The Korean flights we came to England on had movies, as I’ve written elsewhere. There was no choice on the first leg of the trip, but on the second leg we were able to choose from a very wide range, and watch the movies on the little screen on the back of the seat in front, rather than on a screen set up high on the cabin wall.

I hadn’t considered something that’s just come to my attention: when the movie is chosen for you, and when you have children with you, they can be exposed to a surprising amount of violence that they probably wouldn’t see at home.

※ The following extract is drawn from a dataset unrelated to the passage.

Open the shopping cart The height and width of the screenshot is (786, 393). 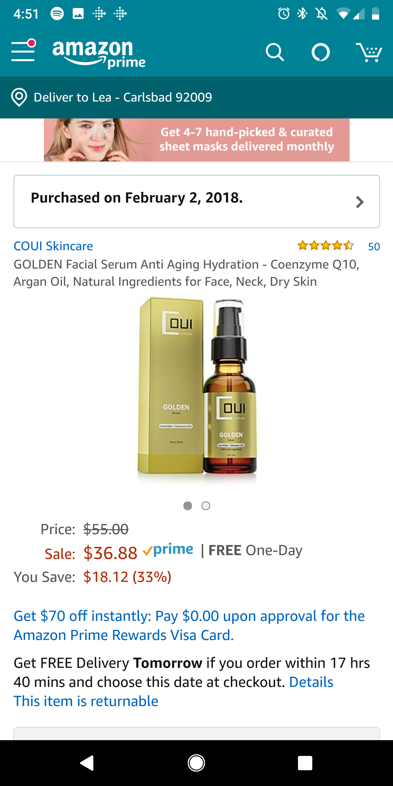369,52
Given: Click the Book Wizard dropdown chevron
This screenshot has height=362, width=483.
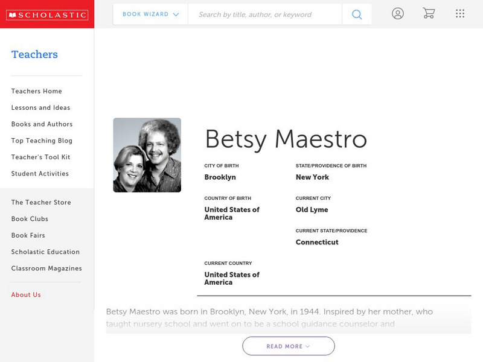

In an article entitled Young Fliers See the Film, Be It PG or R, by Bob Tedeschi (it appeared in the HeraldTribune), the writer considers the complaints of parents regarding films they have to sit through on some flights, and the seeming inability of those in charge of showing the movies to understand the parents’ concerns.

According to one Mr Kleiman, director of product marketing for Continental Airlines, parents need to be responsible for what their children watch while flying. Right: as if a parent is going to be able to take their child somewhere else on the plane.

Mr Kleiman also says that what’s shown on flights is consistent with what’s shown elsewhere in the media.

In the last two years the percentage of R-rated movies has jumped, and more graphic and violent movies are being shown.

Yet Nina Plotner, an account manager with Inflight Productions Inc., which works on behalf of many airlines to review and acquire films, said, in regard to editing movies so that they remove the graphic material, “If we take all the good things out, there’s not going to be a lot left to play.” And she added, “If you get a complaint, you get a complaint. You can’t please everybody.”

Mr. Kleiman, ever the public relations man explained:: “People love Pepsi, and we don’t serve that, so there you go, we just ruined their flight. That’s an accurate analogy.” Yes, we understand you entirely, Mr Kleiman.

I can remember as a child being kept awake by the thought that a mummy was walking down the corridor in my home – not my mummy, I hasten to add. This was after I’d seen Abbott and Costello Meet the Mummy, which by today’s standards was no doubt innocuous.

But compare that to King Kong, where people are eaten alive by some very nasty monsters, and try and explain to a child that it’s all okay.